The next 10 minutes contained endless 'In My Day' stories from my father which essentially all seemed to have the same message, that being that 'I am lazy'. My entire generation, and me that is.
Dad's unwelcome monologue finally ended with the rather bizarre line of 'We didn't win the war against the bloody Jerries by taking time off to go to Las Vegas!"
I am quite accustomed to my fathers' sudden and erratic outbursts over the years and traditionally just listen silently and attempt to steer the conversation in another direction. Usually this works.
This time however, I did not need to do anything as Mom suddenly changed the subject, which got Dad's attention right away.
"That reminds me Simon" Mom declared, looking over at Dad. "Young Reverend Green is taking a four day holiday starting tomorrow and I volunteered to take care of his cat.
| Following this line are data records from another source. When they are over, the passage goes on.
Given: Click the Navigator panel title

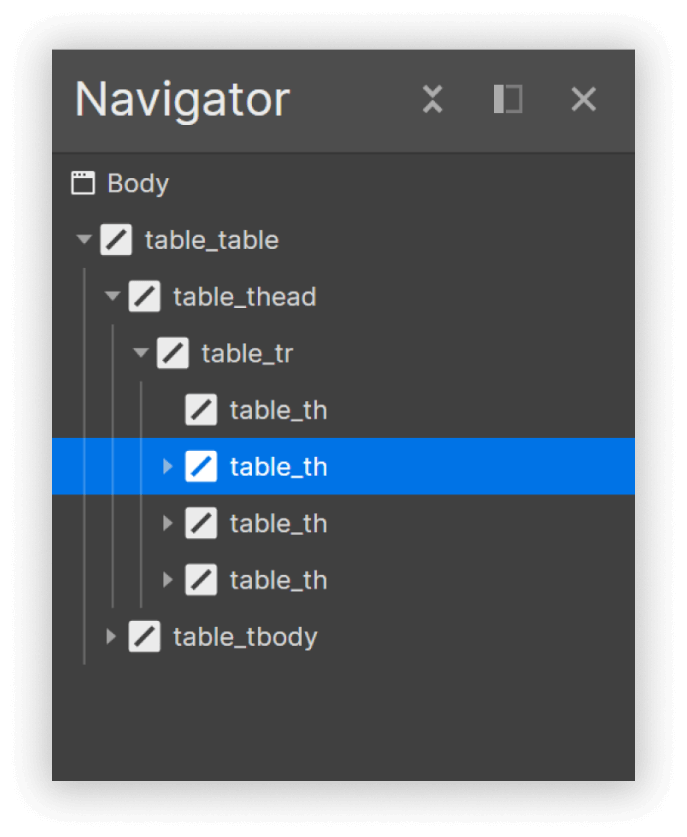Looking at the screenshot, I should (x=182, y=99).
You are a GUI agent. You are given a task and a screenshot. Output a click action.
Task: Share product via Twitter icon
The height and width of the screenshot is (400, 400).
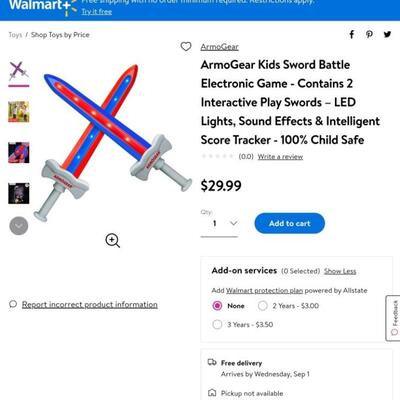coord(387,34)
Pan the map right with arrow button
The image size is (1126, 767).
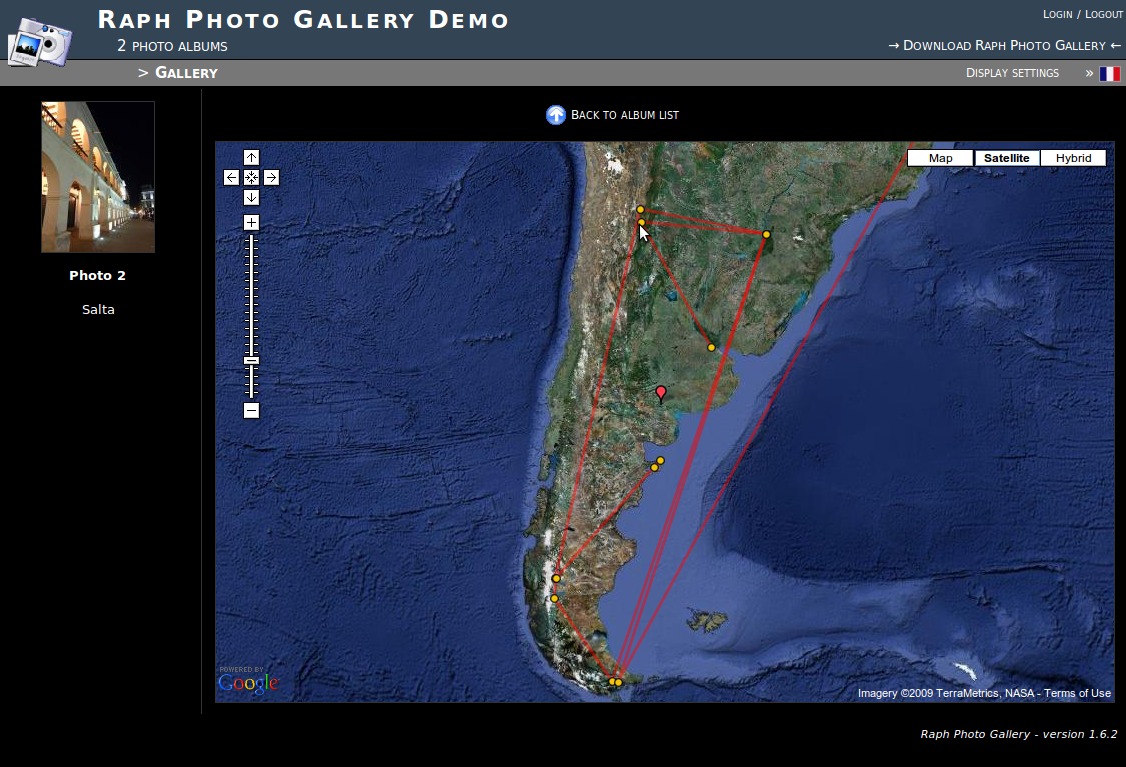coord(271,177)
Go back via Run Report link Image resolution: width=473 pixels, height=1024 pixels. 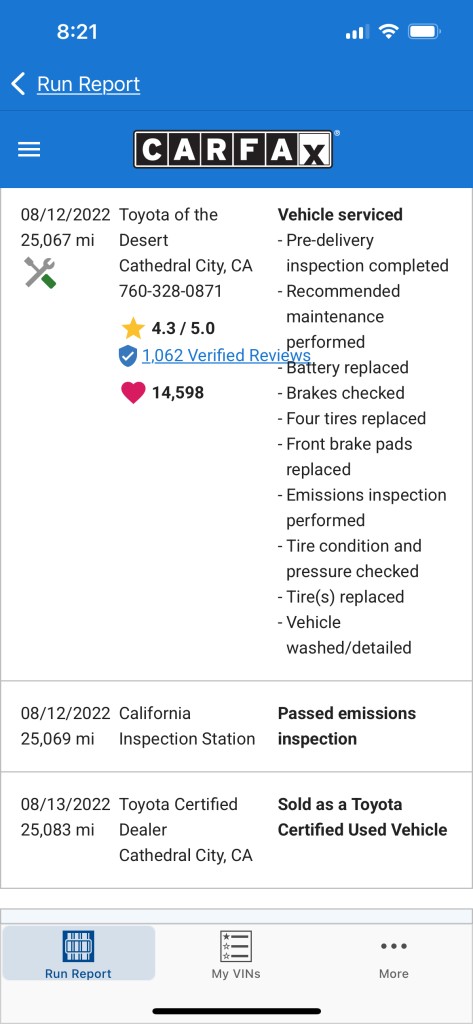(x=88, y=84)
I forgot to tell you."
"Hmph, damn cat" Dad grunted in response. "Strange guy, that Reverend. I think that young Reverend Green of yours might just be a little 'light in the loafers'. When we were at the hockey game with him a couple weeks back, we were all having a good time having beers and laughing and he just sat there sipping on some kind of fruity juice drink, not saying a word. (read story HERE )
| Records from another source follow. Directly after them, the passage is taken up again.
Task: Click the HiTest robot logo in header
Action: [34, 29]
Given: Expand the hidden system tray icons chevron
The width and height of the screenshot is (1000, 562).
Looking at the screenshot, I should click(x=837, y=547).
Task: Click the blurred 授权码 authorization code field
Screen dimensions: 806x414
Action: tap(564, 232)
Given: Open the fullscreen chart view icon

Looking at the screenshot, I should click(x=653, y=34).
"Simon" Mom scolded. "Just because a man chooses not to get foolish & inebriated at every social gathering he attends does not in any way make 'light in the loafers'. Especially the young Reverend. He's a good man. He simply doesn't drink, an admirable trait which you could evidently learn from."
"I'm just telling you what I saw" Dad responded, sounding defensive. "There were also a lot of single young ladies around as well, he didn't make a move on one of them. Just sat there like a bump on a log."
"I agree Dad, there's something wrong with the guy." I jumped in quickly, now quite pleased that my fathers attention & ridicule had been turned away from me and on to a new target.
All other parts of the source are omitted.